Calculate the stopping criterion θ(t). When θ(t) is less than the threshold ξ, x(t) is treated as an imf, otherwise, set x(t) = x(t) − m(t), repeat the steps above until the stopping criterion is satisfied.

$$\theta (t)=\frac{B_{\textrm{Loughlim}}(t)}{\varphi_{avg}(t)},$$

(9)

$${B}_{\textrm{Loughlim}}(t)=\sqrt{\frac{\alpha_1^{\prime 2}(t)+{\alpha}_2^{\prime 2}(t)}{\alpha_1^2(t)+{\alpha}_2^2(t)}+\frac{\alpha_1^2(t){\alpha}_2^2(t)\left({\varphi}_1^{'}(t)-{\varphi}_2^{'}(t)\right)}{{\left({\alpha}_1^2(t)+{\alpha}_2^2(t)\right)}^2}},$$

(10)

$${\varphi}_{\textrm{avg}}(t)=\frac{\alpha_1^2(t){\varphi}_1^{'}(t)+{\alpha}_2^2(t){\varphi}_2^{'}(t)}{\alpha_1^2(t)+{\alpha}_2^2(t)}.$$

(11)

The original sequence x_raw(t) is finally decomposed into several imfs and a residual term，x_raw(t) = ∑ IMF_k + Resid.

Transformer

The transformer model has gained significant attention in time series modeling because of its ability to efficiently capture long-term dependencies in sequences and interactions between data. Unlike TCN or LSTM that rely on recursive and convolutional layers, transformer models the information in time series through the encoder–decoder structure (Wen et al. 2022), The encoder maps the input sequence X=[x₁,x₂,... ,x_n] into a continuous representation Z=[z₁,z₂,... ,z_n], and Z inputs the decoder to generate the output sequence Y=[y₁,y₂,... ,y_m]. The encoder and decoder are stacked with N identical modules, and each module mainly contains two parts: the multi-head self-attention layer and the feed-forward network (FFN). The structure of the Transformer model is shown in Fig. 1.

The attention mechanism uses the query-key-value (QKV) ($Q=h{W}_m^Q$，$K=h{W}_m^K$，$V=h{W}_m^V$，h ∈ ℝ^N × d is the input，${W}_m^Q,{W}_m^K\in {\mathbb{R}}^{d\times {d}_k}$，and ${W}_m^V\in {\mathbb{R}}^{d\times {d}_v}$ is the trainable weight matrix model to generate the attention of the scaled dot product.

$$\textrm{Attention}\left(Q,K,V\right)=\textrm{softmax}\left(\frac{Q{K}^T}{\sqrt{d_k}}\right)V.$$

(12)

• [Record list]
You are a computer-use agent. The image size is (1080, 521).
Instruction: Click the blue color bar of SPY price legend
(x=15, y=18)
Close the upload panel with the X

---

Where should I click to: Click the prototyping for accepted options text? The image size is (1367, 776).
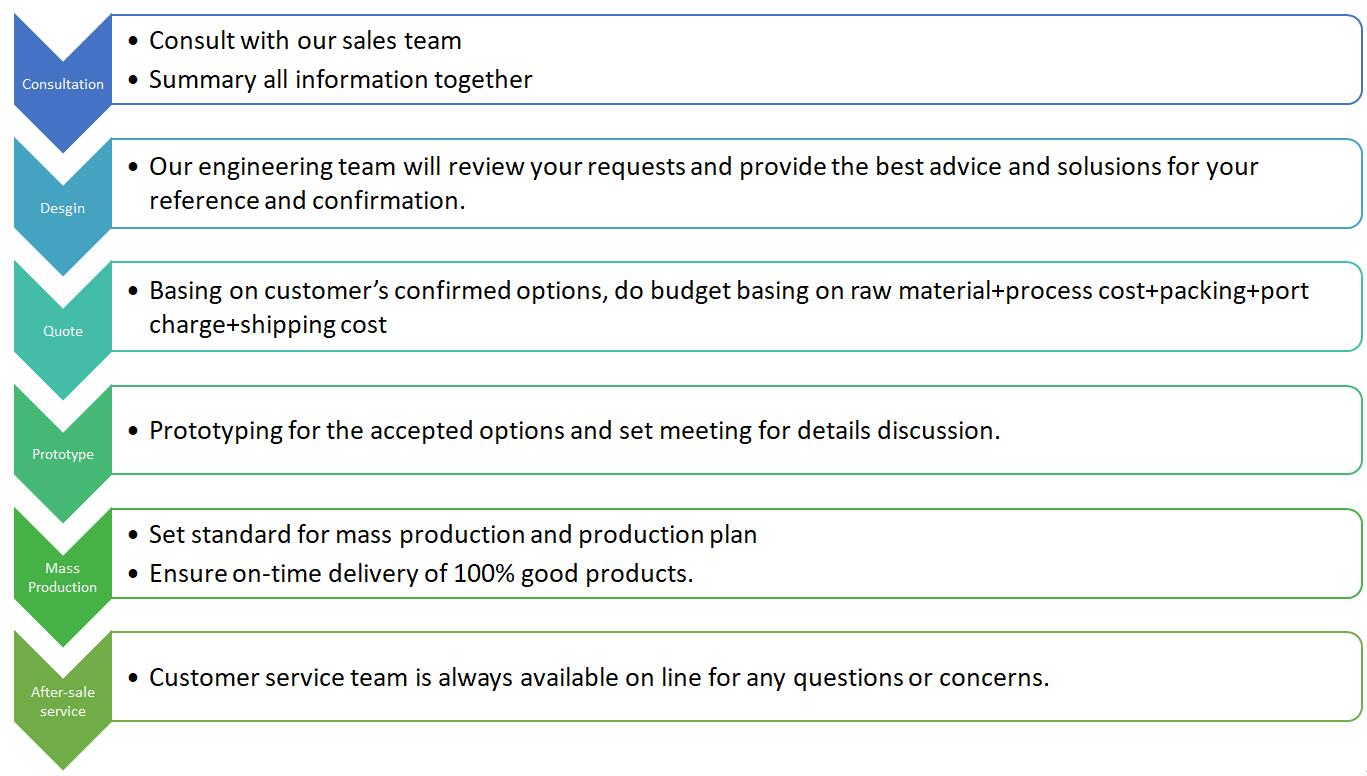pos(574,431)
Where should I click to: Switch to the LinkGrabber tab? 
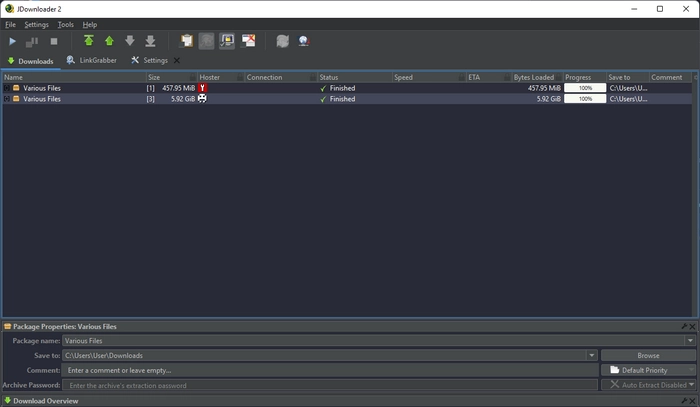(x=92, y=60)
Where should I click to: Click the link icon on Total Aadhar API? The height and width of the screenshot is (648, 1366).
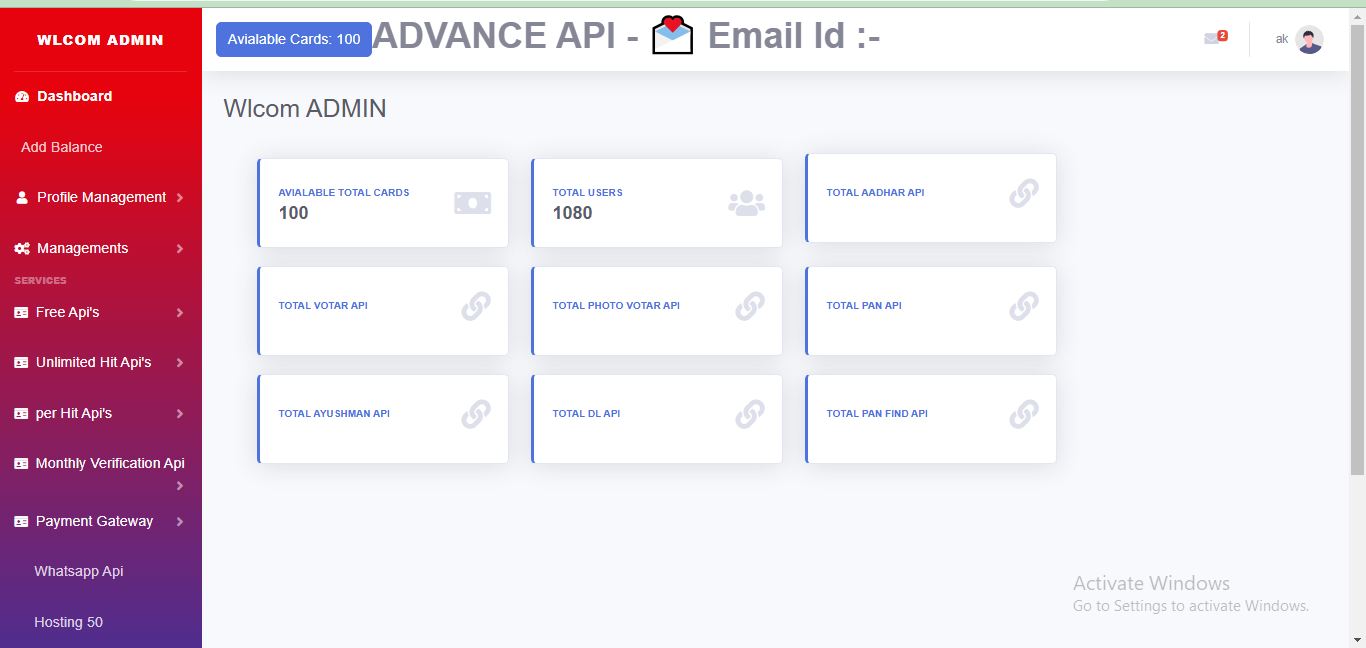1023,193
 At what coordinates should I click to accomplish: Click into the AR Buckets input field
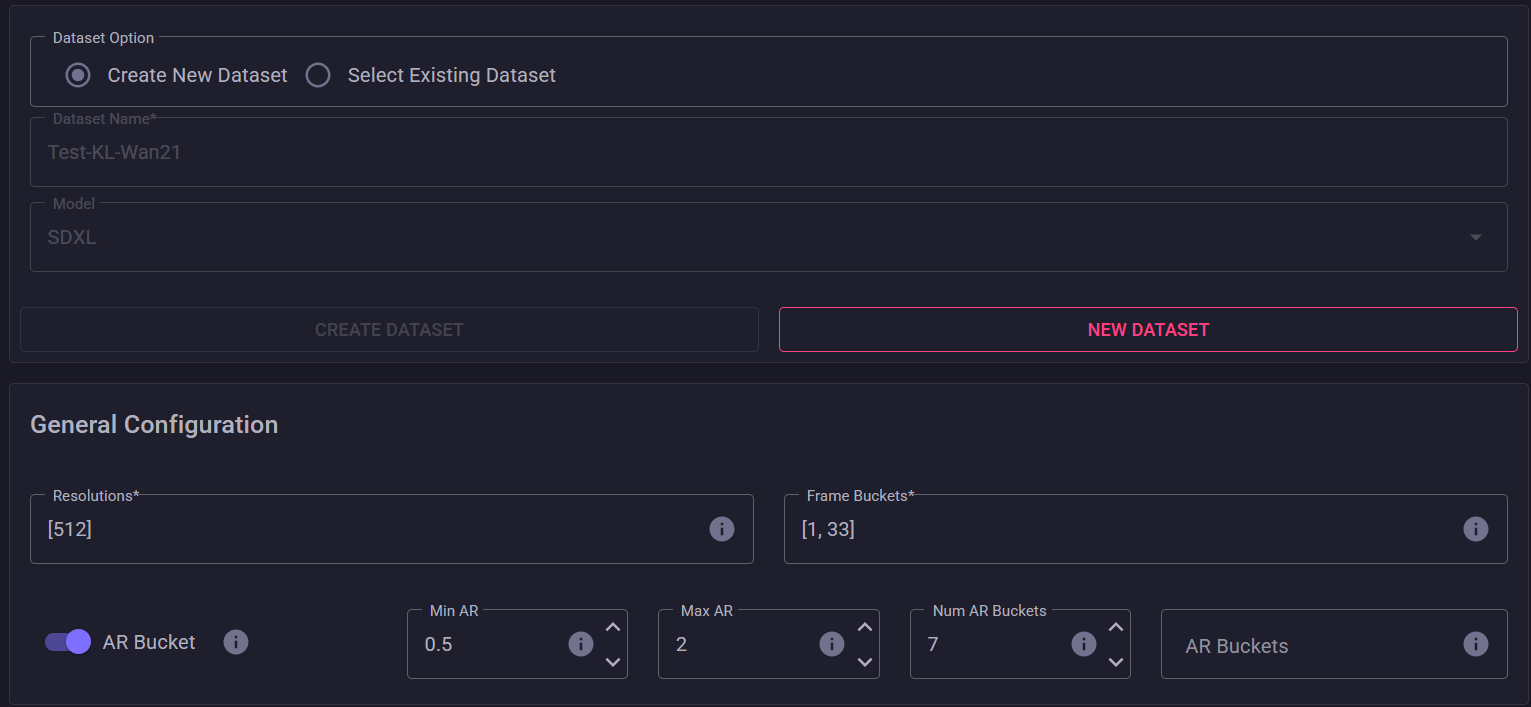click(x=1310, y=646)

• [Tasks for this exercise]
(1) According to the passage on signal decomposition and the transformer model, what two parts does each stacked encoder and decoder module mainly contain?
(2) Can you carry on the passage on signal decomposition and the transformer model, starting right after its last equation?

• [Task-by-task answers]
(1) The multi-head self-attention layer and the feed-forward network (FFN).

(2)
To improve the learning ability of single attention, the transformer model applies multi-head attention (Vaswani et al. 2017). The QKV is linearly projected for m times. In each projection, the attention function is executed in parallel to generate the output results of dv dimension. The projected output results are spliced and projected again to obtain the final output results. The QKV is linearly projected for m times. In each projection, the attention function Eq. 13 is executed in parallel to generate the output results of d_v dimension. The projected output results are stacked and projected again to obtain the final output results.

$$\textrm{MultiHeadAtt}\left(Q,K,V\right)=\textrm{Concat}\left({\textrm{head}}_1,\dots, {\textrm{head}}_m\right){W}^O,$$

(13)

$${\textrm{head}}_i=\textrm{Attention}\left(Q{W}_i^Q,K{W}_i^K,V{W}_i^V\right),$$

(14)

where ${W}_i^Q,{W}_i^K\in {\mathbb{R}}^{d_{\textrm{model}}\times {d}_k}$，${W}_i^v\in {\mathbb{R}}^{d_{\textrm{model}}\times {d}_v}$，in multi-head attention d_k = d_v = d_model/m.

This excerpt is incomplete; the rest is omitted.